→ **Your task**
How many lines of the material contain the string "Mexico", with case counting? Reply with the number alone.

START Data for this task

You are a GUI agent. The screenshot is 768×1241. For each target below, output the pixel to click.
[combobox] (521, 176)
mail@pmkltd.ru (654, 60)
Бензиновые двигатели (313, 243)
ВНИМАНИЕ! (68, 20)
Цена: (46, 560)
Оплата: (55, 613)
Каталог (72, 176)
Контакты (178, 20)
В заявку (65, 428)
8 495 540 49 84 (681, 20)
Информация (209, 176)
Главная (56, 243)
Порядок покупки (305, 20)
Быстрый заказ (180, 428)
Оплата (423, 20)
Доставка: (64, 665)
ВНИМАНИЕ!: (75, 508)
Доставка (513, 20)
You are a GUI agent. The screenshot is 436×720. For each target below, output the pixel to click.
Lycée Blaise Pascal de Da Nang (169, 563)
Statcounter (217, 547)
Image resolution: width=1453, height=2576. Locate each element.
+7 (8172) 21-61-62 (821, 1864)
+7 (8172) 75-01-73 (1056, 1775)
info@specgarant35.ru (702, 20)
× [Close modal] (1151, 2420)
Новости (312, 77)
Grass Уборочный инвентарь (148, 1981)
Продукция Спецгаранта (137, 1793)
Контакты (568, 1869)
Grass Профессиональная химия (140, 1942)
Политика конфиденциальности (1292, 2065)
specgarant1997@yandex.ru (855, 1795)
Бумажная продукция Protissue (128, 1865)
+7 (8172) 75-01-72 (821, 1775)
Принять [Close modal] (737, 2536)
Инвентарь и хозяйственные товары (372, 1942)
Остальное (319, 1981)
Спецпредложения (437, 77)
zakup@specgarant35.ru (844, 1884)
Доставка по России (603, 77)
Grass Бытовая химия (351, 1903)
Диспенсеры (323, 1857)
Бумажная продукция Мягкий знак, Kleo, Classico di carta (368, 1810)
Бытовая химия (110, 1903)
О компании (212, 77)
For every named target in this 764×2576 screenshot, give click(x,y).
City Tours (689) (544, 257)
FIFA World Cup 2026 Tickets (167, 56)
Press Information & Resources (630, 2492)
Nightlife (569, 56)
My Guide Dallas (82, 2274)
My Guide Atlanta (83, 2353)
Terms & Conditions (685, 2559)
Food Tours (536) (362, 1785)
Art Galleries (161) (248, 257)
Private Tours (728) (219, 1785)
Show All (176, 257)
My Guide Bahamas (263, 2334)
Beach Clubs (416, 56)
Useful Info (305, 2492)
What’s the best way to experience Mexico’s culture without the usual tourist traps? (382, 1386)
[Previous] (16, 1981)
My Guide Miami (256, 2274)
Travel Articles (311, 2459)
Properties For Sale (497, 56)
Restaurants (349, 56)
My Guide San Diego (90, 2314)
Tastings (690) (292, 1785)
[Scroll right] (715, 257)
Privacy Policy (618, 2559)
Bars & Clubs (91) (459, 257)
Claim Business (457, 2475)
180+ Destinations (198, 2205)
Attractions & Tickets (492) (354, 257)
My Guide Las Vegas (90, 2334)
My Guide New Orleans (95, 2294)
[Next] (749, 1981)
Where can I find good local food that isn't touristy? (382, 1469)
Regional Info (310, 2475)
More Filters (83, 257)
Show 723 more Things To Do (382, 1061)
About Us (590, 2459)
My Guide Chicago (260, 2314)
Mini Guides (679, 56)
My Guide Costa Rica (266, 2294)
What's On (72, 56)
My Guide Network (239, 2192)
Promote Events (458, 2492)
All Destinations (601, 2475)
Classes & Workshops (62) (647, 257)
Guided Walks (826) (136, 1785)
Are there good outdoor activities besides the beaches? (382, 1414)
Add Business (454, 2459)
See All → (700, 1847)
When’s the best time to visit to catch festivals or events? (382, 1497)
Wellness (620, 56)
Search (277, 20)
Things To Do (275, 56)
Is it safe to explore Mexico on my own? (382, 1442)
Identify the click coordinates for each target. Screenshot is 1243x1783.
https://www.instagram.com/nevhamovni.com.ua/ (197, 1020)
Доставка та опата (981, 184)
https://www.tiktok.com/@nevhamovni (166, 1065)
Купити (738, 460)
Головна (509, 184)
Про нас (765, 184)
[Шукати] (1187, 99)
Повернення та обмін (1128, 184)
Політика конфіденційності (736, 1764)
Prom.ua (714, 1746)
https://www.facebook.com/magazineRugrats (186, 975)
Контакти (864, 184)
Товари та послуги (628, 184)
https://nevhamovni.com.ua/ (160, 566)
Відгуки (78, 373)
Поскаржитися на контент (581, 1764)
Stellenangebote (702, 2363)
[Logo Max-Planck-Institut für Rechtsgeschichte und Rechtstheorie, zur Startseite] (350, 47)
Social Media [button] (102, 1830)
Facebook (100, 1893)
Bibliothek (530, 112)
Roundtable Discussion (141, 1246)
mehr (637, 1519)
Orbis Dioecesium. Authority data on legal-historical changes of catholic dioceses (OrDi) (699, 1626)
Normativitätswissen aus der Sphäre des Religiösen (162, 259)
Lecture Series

END Data for this task

→ **Output for this exercise**
2